Ich hätte mir von den LINKEN aber gewünscht, dass sie etwas dazu sagen, dass viele Mitarbeiterinnen und Mitarbeiter, die auf den Bus angewiesen sind, um zu ihrem Arbeitsplatz zu kommen, dann vom Streik betroffen sind und eben nicht zur Arbeit kommen. Sie müssen dann sagen: Ich muss mir heute einen Tag Urlaub nehmen. – Sie sollten ein Wort darüber verlieren, dass diese Mitarbeiterinnen und Mitarbeiter, die oftmals im Dienstleistungsgewerbe sind, gegenüber ihrem Arbeitgeber in Erklärungsnot kommen, wenn der Bus nicht fährt. Es wäre nett gewesen, wenn Sie auch dazu etwas gesagt hätten.

(Janine Wissler (DIE LINKE): Da klatscht noch nicht einmal die FDP!)

Meine Damen und Herren, bezüglich der Ausschreibungssituation sind wir auch der Meinung, dass in Hessen die Bündel so ausgeschrieben werden sollten, dass sie ein Stück weit auch die regionale Wertschöpfung beinhalten. Die Bündel sollten mittelstandsorientiert ausgeschrieben werden, um den Kostendruck von den Unternehmen wegzunehmen, damit sie in der Lage sind, vernünftige Gehälter zu zahlen. Das sollten wir schon auch im Blick behalten.

Wenn es hier Nachsteuerungsbedarf gibt, dann muss man sich damit auseinandersetzen. Das ist dann aber eine ganz andere Debatte als die, die DIE LINKE uns hier aufzudrücken versucht hat. – Vielen Dank.

(Hermann Schaus (DIE LINKE): Hallo, Beifall? – Beifall bei der FDP – Jürgen Frömmrich (BÜNDNIS 90/DIE GRÜNEN): Im Protokoll steht „starker Applaus“!)

Vielen Dank, Kollege Lenders. – Das Wort hat Herr Abg. Uli Caspar, CDU-Fraktion.

Herr Präsident, meine Damen und Herren! Nachdem der Applaus für den Vorredner jetzt beendet ist,

(Janine Wissler (DIE LINKE): Verhallt ist!)

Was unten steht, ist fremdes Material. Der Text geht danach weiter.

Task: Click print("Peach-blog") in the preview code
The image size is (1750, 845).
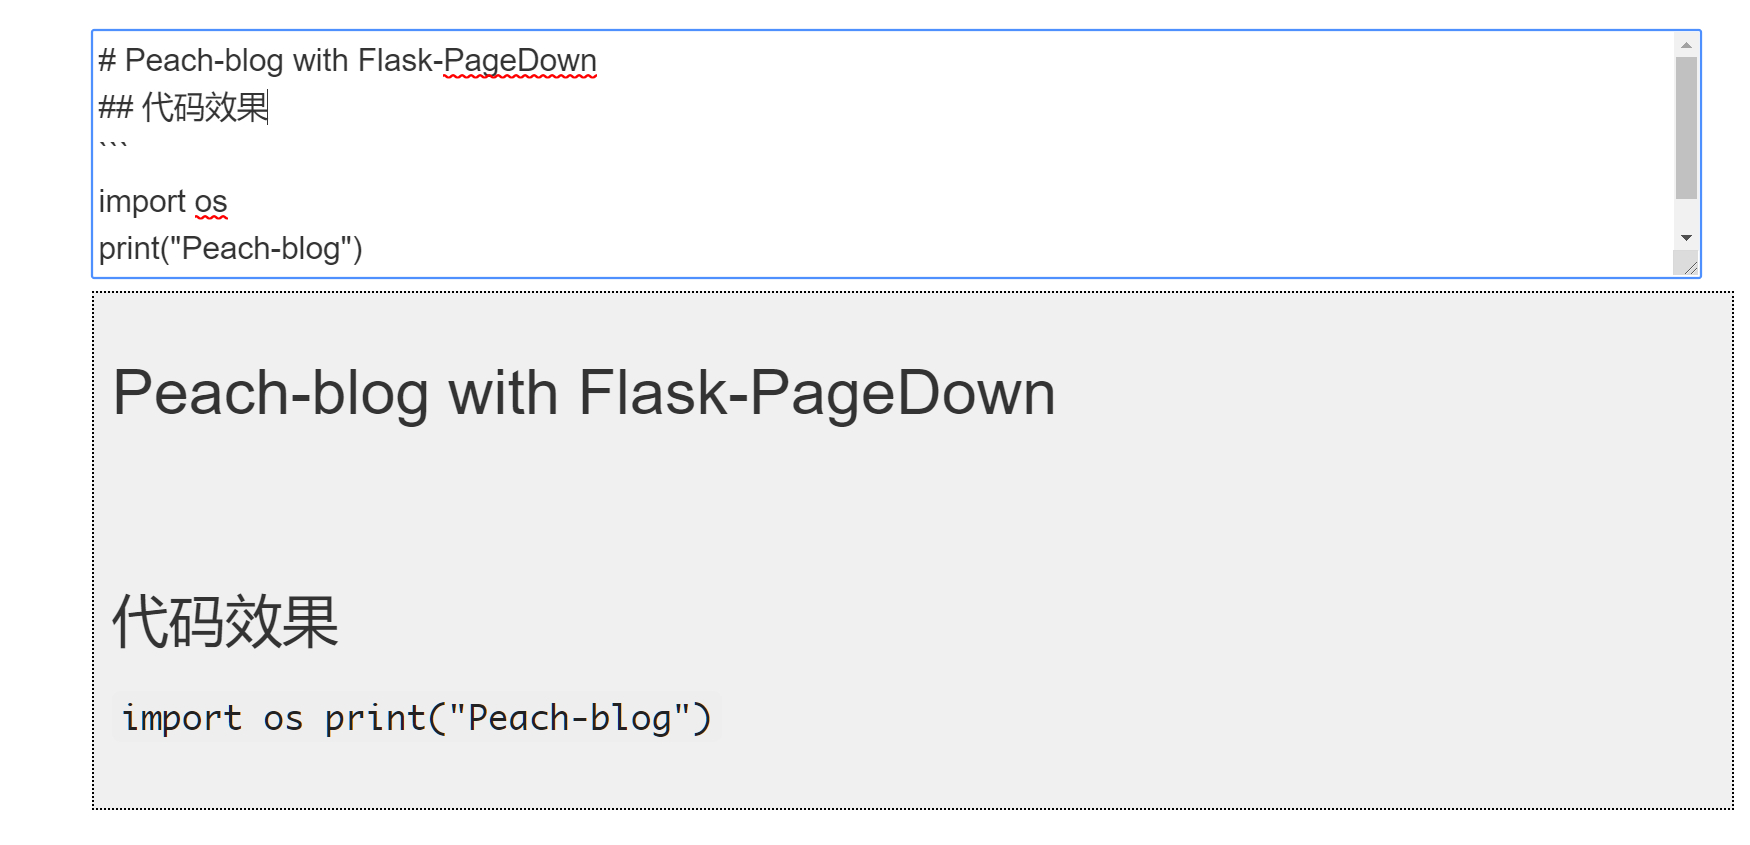Action: pyautogui.click(x=518, y=718)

darf ich vielleicht beginnen.

(Beifall bei der CDU)

Wir freuen uns, dass Vertreter der Busfahrerinnen und Busfahrer heute den Hessischen Landtag besuchen. Wir wissen, was wir davon haben, dass wir einen guten öffentlichen Personennahverkehr, aber auch sonst einen guten Busverkehr, auch einen Busfernverkehr, in Deutschland haben. Wir wissen, dass die Sicherheit der Fahrgäste davon abhängt, dass wir gute, qualifizierte Busfahrerinnen und Busfahrer haben, die sich auf ihre Aufgabe konzentrieren. Wir danken den Busfahrerinnen und Busfahrern dafür, dass sie diese verantwortliche Aufgabe übernehmen, und

haben deswegen auch Verständnis dafür, dass sie sagen: Für diese Aufgabe wollen wir auch gut honoriert werden. – Das findet unsere Zustimmung.

(Beifall bei der CDU und dem BÜNDNIS 90/DIE GRÜNEN)

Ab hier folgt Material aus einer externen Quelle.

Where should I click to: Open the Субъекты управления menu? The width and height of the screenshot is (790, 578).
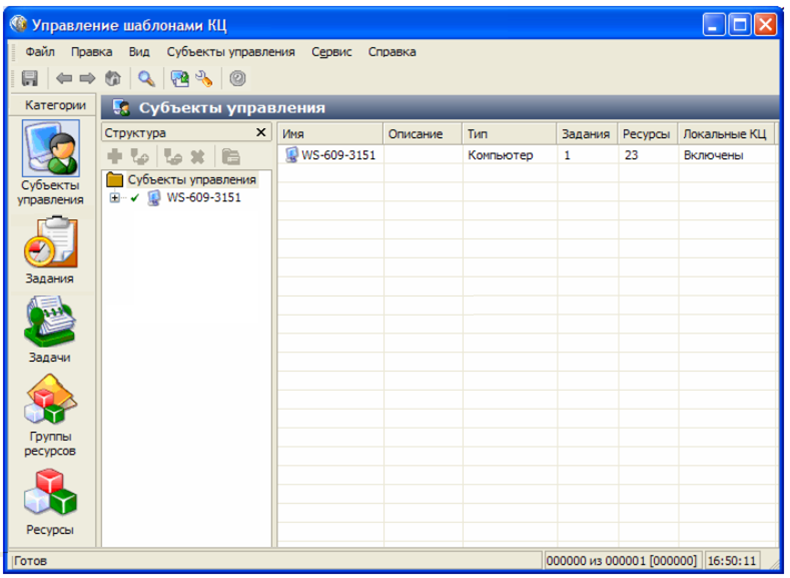pyautogui.click(x=231, y=52)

Meine Damen und Herren, richtig ist aber auch, dass wir keine Schwächung der Tarifpartner wollen. Die Tarifpartner sind nun einmal dafür zuständig, die Konditionen miteinander zu vereinbaren. Derjenige, der sagt, die jetzigen Konditionen seien zu schlecht, mag recht haben. Allerdings muss ich sagen: Auch die jetzigen Konditionen sind von den Tarifpartnern so vereinbart worden, und es ist nicht Aufgabe der Politik, hier Vorgaben zu machen. Wir wünschen uns nur – –

(Hermann Schaus (DIE LINKE): Doch, genau das ist es!)

Das unterscheidet uns eben, Herr Schaus. Wir sind dafür, dass wir Rechte von anderen achten. Sie tun das eben nicht. Das ist der Unterschied.